In the past few weeks, I've been on the lookout for a solution to share code between multiple editors and platforms. I'm working on a CodeOwners platform, and part of the offering is various integrations with developers' own editors (like Visual Studio Code, neovim, Zed, etc.) and potentially LLM agents. Though I knew from the start that each editor would need its own integration, the pattern matching logic for CODEOWNERS rules stays the same across all of them; and it was important that this code produce consistent results whether it ran in Lua or Rust.

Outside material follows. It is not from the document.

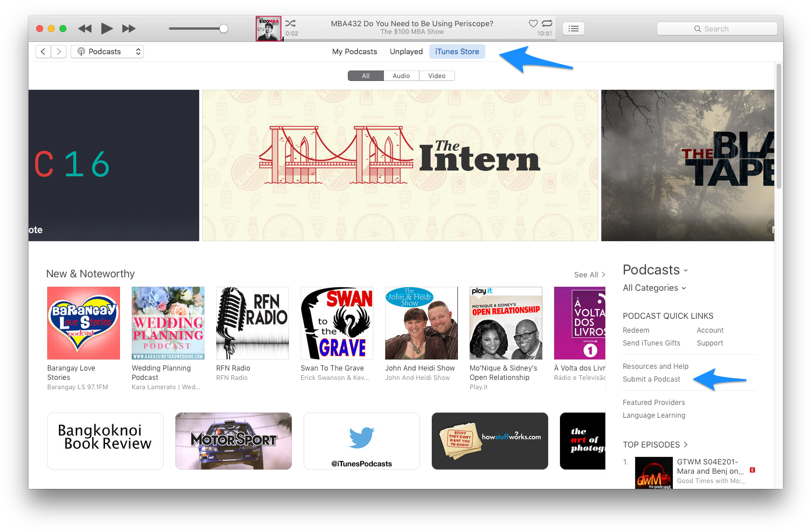Open the Unplayed tab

So the challenge was twofold: how to keep this logic consistent across platforms and languages, and how to keep it in sync when making updates. One idea was to use WebAssembly to encapsulate the logic, ensuring the same code handles pattern matching everywhere. However, there was another challenge: speed. Since the CODEOWNERS CLI reads every file to find ownership data, this part can't be done in WASM and has to live in each editor's own extension, written in whatever language that editor supports. Rust makes this fast, but that's not always an option in other languages. (Theoretically you could use a C binding, but things were getting complicated faster than I liked.)
While looking into extension support for editors like Helix that don't have a plugin system, I stumbled onto a completely different approach: LSP. What if I built an LSP server for CODEOWNERS rules? It seemed crazy at first; my intuition was that building LSP servers must be incredibly hard, an impression that came from setting up LSP servers for my Neovim config, which was a painful and buggy process. If installing one was that hard, how difficult could it be to build one?
Turns out, not that much.
How does an LSP server work
LSP is a protocol. It defines a server that your editor communicates with. The simplest mental model for an LSP server is: it's a TCP server that receives JSON objects and answers with JSON objects.
The spec standardizes what those JSON objects look like, what method names mean (textDocument/completion, textDocument/hover, etc.), what fields to expect, and what to send back. The editor speaks the protocol, your server listens and responds, and because the protocol is the same everywhere, any editor that implements LSP can talk to any server that implements LSP.
Setting up a basic server with Rust
For LSP with Rust there are several choices. The most popular one is tower-lsp, but unfortunately that project hasn't been updated in about three years. There isn't much activity around the alternatives either; LSP is kind of a niche thing. For this post, we'll use tower-lsp-server, a community fork of tower-lsp that's actively maintained.
First, add the dependency:
[package]name = "lsp-fun"version = "0.1.0"edition = "2024"[dependencies]tower-lsp-server = "0.23.0"
Next, define a struct that implements the LanguageServer trait. The trait only requires two methods — initialize and shutdown. Everything else is optional and has a default no-op implementation. In its most bare-bones form, your server does nothing at all:
use tower_lsp_server::{LanguageServer, LspService,ls_types::{InitializeParams, InitializeResult},};#[derive(Debug)]struct Backend {}impl LanguageServer for Backend {
Notice there are no dependencies on Tokio or anything async-runtime-specific yet. This code would even compile to WASM which means you can even run it in the browser.
Run cargo run and you'll see the full list of methods your service can route:
[src/main.rs:24:5] lsp_service = (LspService {inner: Router {server: Backend,methods: ["textDocument/foldingRange","textDocument/references","workspace/symbol","textDocument/prepareTypeHierarchy",
LspService::new returns a tuple: the service itself and a ClientSocket which is essentially a tx/rx channel you'll use later to push messages from the server to the editor and vice-versa.
Do you need a client to communicate with the service? No, you don't even need a running server, to understand the low level, here is an example where we send the initialize function to the service and manually unwrap it. you need to add tower-service, serde_json and futures crates.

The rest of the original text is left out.